Dari kenyataan ini Bung Rocky dengan tegas menyatakan juga bahwa jika dipilkada saja cukong politik sudah bisa mencapai 92 persen kontribusinya, maka dalam Pemilu Presiden berarti peranan para cukong ini bisa mencapai 100 persen. Fantastik sekali pernyatan bung Rocky Gerung ini. 

“Saya juga percaya 92 persen kepala daerah dibiayai cukong, itu berarti 100 persen cukong membiayai kepala Negara” Ungkapnya saat diskusi disebuah kanal youtube. 

Sehingga secara etika politik, Dia menyarankan kepada Mahfud MD untuk mundur saja jadi Menko, sebab dia harusnya tahu bahwa tempat yang beliau hidupi sekarang ini adalah markasnya para cukong. 

Jika kita kembali lagi membicarakan cukong politik ini, sebelumnya Bung Rizal Ramli telah menyatakan dengan keprihatinan yang sama. Hal ini disebutkannya saat menyampaikan Judicial Riview (JD) pasal 222 Undang Undang No. 7 Tahun 2017 Tentang Pemilihan Umum ke Mahkamah Konstitusi (MK), Jumat (4/9/20) lalu. 

"Mari kita lawan demokrasi kriminal. Supaya Indonesia berubah. Supaya kalau demokrasi amanah bekerja untuk rakyat, bekerja untuk bangsa kita, tapi demokrasi kriminal bekerja untuk cukong. Bekerja buat kelompok dan agen lainnya. Kita harus ubah dari demokrasi kriminal ke demokrasi yang amanah dan good government dan ini perjuangan yang penting dan strategis," kata Rizal Ramli. 

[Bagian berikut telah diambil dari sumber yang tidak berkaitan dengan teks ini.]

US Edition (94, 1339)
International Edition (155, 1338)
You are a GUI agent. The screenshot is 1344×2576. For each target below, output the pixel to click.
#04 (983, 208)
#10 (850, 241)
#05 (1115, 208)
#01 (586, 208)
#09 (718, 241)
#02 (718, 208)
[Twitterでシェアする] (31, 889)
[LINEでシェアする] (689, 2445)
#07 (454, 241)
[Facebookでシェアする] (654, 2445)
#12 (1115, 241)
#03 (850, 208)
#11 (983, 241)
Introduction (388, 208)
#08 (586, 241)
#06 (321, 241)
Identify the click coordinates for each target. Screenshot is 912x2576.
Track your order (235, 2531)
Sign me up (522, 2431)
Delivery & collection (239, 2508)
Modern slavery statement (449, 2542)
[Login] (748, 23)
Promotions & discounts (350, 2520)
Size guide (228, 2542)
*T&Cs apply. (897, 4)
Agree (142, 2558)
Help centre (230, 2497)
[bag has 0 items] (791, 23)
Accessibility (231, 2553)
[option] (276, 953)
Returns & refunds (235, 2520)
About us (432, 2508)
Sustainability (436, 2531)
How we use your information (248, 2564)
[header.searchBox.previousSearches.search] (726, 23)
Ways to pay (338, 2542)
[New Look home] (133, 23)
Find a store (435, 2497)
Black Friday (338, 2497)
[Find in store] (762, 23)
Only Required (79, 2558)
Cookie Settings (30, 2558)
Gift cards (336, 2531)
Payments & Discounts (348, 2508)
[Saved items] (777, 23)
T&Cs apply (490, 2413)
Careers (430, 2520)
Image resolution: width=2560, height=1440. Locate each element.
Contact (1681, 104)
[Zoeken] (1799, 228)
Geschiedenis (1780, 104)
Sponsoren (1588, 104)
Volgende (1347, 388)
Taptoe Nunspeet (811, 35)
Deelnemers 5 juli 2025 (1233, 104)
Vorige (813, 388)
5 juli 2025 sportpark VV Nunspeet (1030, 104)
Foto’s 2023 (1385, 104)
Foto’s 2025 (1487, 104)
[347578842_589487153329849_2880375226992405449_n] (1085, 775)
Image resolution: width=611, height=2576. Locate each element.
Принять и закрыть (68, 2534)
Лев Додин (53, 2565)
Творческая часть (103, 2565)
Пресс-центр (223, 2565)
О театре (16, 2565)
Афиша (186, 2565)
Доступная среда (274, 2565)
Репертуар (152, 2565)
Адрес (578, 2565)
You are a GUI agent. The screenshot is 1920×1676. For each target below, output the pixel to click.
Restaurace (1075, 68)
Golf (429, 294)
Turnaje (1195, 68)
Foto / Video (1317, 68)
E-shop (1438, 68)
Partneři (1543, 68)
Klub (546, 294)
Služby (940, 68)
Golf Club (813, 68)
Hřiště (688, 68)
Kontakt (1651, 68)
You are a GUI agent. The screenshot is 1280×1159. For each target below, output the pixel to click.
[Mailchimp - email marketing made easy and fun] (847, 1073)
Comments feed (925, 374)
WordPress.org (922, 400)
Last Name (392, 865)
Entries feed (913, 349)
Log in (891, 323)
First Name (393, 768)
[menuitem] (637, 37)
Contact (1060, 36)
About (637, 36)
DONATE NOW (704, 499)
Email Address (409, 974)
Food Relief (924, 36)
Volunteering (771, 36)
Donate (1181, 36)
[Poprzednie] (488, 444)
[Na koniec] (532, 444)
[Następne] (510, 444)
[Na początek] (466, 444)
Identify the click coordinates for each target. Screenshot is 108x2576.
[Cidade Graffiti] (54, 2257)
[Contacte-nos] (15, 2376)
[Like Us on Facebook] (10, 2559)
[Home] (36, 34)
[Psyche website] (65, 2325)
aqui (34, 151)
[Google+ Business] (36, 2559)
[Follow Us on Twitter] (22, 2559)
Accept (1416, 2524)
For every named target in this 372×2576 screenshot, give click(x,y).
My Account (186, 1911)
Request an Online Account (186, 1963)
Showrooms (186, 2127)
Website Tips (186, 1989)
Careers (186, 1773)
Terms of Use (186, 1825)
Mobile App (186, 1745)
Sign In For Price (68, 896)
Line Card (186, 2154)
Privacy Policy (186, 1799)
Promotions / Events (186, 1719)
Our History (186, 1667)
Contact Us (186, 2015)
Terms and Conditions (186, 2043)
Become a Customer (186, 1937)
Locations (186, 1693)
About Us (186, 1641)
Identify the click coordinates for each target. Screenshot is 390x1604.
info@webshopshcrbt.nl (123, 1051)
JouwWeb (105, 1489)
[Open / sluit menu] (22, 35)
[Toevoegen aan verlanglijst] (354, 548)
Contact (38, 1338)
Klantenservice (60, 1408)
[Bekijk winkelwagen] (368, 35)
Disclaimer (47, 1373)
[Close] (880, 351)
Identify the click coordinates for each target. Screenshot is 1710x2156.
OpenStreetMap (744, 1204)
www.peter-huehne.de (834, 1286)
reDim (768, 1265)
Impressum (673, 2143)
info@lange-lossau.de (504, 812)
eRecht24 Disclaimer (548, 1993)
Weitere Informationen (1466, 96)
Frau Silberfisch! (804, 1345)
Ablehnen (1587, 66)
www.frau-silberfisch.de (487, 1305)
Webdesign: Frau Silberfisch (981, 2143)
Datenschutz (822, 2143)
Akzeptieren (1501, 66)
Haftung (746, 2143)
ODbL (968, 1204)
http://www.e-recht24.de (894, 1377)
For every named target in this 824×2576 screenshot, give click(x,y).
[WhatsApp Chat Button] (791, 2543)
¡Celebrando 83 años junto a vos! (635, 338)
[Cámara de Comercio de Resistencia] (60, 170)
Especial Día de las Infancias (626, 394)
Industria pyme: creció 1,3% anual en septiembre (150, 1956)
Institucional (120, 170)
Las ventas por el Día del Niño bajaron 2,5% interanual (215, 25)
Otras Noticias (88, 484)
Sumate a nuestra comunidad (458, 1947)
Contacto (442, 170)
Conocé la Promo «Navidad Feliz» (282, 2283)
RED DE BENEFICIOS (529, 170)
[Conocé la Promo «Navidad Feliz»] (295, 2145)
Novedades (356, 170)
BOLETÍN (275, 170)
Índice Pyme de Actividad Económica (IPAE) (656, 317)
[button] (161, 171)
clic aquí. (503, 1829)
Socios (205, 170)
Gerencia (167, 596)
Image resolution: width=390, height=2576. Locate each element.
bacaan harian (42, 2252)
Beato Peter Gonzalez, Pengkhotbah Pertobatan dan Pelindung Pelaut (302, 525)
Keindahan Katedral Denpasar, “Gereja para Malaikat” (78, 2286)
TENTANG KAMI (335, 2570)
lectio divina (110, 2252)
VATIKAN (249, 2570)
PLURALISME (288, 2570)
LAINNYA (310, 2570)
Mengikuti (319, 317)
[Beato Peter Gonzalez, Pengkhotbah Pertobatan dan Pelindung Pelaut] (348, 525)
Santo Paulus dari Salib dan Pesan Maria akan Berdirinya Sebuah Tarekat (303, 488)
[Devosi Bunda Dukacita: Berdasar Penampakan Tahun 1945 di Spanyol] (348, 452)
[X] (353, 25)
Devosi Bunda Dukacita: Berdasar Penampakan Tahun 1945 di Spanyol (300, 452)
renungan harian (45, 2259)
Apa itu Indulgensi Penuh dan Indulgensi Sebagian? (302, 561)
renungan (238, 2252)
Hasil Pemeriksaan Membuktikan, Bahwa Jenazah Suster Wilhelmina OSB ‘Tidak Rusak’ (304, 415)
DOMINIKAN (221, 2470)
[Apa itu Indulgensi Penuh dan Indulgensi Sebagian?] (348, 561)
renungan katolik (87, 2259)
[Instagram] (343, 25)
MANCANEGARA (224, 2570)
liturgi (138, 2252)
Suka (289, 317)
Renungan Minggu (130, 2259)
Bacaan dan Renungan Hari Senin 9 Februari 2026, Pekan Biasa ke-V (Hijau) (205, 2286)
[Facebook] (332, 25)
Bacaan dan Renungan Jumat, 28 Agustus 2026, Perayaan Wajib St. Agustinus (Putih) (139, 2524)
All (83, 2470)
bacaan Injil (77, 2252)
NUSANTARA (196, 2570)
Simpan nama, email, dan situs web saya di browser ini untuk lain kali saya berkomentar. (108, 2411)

Keberadaan Cukong Politik ini jelas telah merusak citra demokrasi dan justru para cukong ini jugalah yang menciptakan Oligarki Politik dan Oligarki Ekonomi secara sistemik, Sehingga tatanan kehidupan berbangsa dan bernegara menjadi hancur dan seperti sulit sekali untuk lepas dari jebakan para cukong politik seperti ini. 

Wajar sekali jika beliau menyebut bahwa demokrasi yang ada sekarang ini adalah Demokrasi Kriminal. 

Untuk itu kita harus mendukung upaya yang dilakukan oleh Bang Rizal Ramli dalam memperbaiki cara mencari pemimpin dengan merubah sistem perekrutan calon presiden yang tanpa ambang batas alias Ambang Batas Pemilihan Presiden (Presidential Treshold) menjadi 0%. 

Dengan demikian diharapkan akan banyak muncul calon presiden sebagai dampak dari diperbolehkan seluruh partai peserta pemilu mengajukan calon presidennya masing masing. 

Dengan contoh dua kali penyelenggaraan pemilu terakhir, yaitu Pemilu tahun 2014 dan 2019, terlihat sekali harapan untuk memilih pemimpin terbaik bangsa tidak terjadi. 

Yang terjadi justru terciptanya oligarki politik dan bisnis gaya baru yang mungkin saja sekarang, para Cukong Politik sedang mengambil keuntungan dengan cara masuk dalam mempengaruhi kebijakan Negara demi kepentingan pribadi dan kelompoknya. 

Berkaca pada Pemilu Tahun 2004 merupakan Pemilu terbaik yang pernah diadakan setelah reformasi, dimana terdapat banyak calon, yaitu ; 

1. Pasangan Wiranto dan Salahuddin Wahid yang diusung Partai Golkar. 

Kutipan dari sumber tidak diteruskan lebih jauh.